Respuesta de Soundbite: la computación de ADN no proporciona una varita mágica para resolver problemas de NP completo, a pesar de que algunos investigadores respetados en la década de 1990 pensaron por un tiempo que podría.
El experimento inaugural de computación de ADN se realizó en un laboratorio dirigido por el reconocido teórico de números Len Adleman. Adleman resolvió un pequeño problema de vendedor ambulante, un conocido problema de NP completo, y él y otros pensaron por un tiempo que el método podría ampliarse. Adleman describe su enfoque en este breve video , que me parece fascinante. El problema que encontraron fue que para resolver un problema de TSP de tamaño modesto, necesitarían más ADN que el tamaño de la Tierra. Habían descubierto una forma de ahorrar tiempo al aumentar la cantidad de trabajo realizado en paralelo, pero esto no significaba que el problema de TSP requiriera menos recursos exponenciales para resolver. Solo habían cambiado el costo exponencial de la cantidad de tiempo a la cantidad de material físico.
(Hay una pregunta adicional: si necesita una cantidad exponencial de maquinaria para resolver un problema, ¿requiere automáticamente una cantidad exponencial de tiempo, o al menos preprocesamiento, para construir la maquinaria en primer lugar? Dejaré ese problema a un lado, sin embargo)
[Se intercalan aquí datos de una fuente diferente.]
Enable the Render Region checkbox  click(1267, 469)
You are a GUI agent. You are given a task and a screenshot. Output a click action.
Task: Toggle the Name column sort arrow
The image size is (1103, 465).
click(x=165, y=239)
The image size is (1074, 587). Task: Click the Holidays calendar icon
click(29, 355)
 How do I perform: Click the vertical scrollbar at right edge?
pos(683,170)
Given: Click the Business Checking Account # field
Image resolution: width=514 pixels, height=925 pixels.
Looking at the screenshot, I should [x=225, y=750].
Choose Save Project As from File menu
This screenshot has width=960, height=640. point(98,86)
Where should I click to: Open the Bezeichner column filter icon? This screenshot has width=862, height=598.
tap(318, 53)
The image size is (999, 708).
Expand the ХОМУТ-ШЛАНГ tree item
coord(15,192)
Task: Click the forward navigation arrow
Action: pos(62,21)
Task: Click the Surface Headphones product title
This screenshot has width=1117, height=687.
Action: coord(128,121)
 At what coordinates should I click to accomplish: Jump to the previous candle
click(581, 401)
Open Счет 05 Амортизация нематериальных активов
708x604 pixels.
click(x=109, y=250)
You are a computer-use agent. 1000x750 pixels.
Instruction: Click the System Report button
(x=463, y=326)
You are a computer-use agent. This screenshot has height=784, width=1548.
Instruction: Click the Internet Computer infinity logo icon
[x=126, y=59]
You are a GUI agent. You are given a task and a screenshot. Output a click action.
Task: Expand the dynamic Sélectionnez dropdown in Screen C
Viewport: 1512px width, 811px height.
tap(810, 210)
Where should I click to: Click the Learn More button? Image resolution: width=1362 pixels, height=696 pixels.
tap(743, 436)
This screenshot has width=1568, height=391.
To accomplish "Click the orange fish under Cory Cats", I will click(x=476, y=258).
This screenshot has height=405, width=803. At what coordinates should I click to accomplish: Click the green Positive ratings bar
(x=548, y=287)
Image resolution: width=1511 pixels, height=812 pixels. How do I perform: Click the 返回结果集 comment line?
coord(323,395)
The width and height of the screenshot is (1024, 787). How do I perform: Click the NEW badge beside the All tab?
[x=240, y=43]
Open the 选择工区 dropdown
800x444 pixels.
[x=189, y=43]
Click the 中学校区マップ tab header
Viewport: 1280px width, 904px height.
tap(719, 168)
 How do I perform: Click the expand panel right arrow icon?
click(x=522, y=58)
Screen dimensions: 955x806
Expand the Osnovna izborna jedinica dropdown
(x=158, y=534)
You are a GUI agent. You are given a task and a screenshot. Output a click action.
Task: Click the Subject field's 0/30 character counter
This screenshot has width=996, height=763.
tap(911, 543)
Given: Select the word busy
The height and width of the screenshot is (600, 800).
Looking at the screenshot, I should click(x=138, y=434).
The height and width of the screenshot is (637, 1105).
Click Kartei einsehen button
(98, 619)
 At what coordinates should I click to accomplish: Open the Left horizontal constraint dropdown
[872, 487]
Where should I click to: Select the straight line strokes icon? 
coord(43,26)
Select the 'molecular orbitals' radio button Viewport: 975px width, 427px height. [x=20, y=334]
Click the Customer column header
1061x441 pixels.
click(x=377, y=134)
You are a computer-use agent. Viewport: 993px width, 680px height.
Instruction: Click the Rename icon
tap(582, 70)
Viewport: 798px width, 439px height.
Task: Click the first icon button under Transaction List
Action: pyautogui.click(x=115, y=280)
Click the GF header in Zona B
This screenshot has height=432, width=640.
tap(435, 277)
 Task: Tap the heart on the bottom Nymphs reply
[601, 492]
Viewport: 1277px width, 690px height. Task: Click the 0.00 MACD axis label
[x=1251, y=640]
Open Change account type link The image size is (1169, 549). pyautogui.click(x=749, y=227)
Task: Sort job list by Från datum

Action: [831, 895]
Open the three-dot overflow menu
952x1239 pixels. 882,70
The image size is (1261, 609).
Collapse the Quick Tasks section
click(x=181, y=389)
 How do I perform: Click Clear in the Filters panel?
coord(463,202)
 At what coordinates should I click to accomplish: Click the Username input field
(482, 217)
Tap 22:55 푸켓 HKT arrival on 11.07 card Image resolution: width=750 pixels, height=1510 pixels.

Este problema general, que reduce el tiempo que requiere una computación a expensas de algún otro recurso, ha aparecido muchas veces en modelos de computación de inspiración biológica. La página de Wikipedia sobre computación de membranas (una abstracción de una célula biológica) dice que cierto tipo de sistema de membranas puede resolver problemas NP-completos en tiempo polinómico. Esto funciona porque ese sistema permite la creación de muchos subobjetos exponencialmente dentro de una membrana global, en tiempo polinómico. Bueno ... ¿cómo llega una cantidad exponencial de materia prima del mundo exterior y entra a través de una membrana con área de superficie constante? Respuesta: no se considera. No están pagando por un recurso que la computación de otra manera requeriría.
Finalmente, para responder a Anthony Labarre, quien se vinculó a un artículo que muestra AHNEP puede resolver problemas de NP completo en tiempo polinómico. Incluso hay un documento que muestra que los AHNEP pueden resolver 3SAT en linealhora. AHNEP = Aceptando la red híbrida de procesadores evolutivos. Un procesador evolutivo es un modelo inspirado en el ADN, cuyo núcleo tiene una cadena que en cada paso se puede cambiar por sustitución, eliminación o (importante) inserción. Además, un número arbitrariamente grande de cadenas está disponible en cada nodo, y en cada paso de comunicación, todos los nodos envían todas sus cadenas correctas a todos los nodos conectados. Entonces, sin costo de tiempo, es posible transferir cantidades exponenciales de información, y debido a la regla de inserción, las cadenas individuales pueden ser cada vez más grandes en el transcurso del cálculo, por lo que es un doble golpe.
Si está interesado en un trabajo reciente en biocomputación, realizado por investigadores que se centran en cálculos que son prácticos en el mundo real, puedo ofrecerle esta reseña del libro que escribí recientemente para SIGACT News, que trata brevemente sobre múltiples áreas.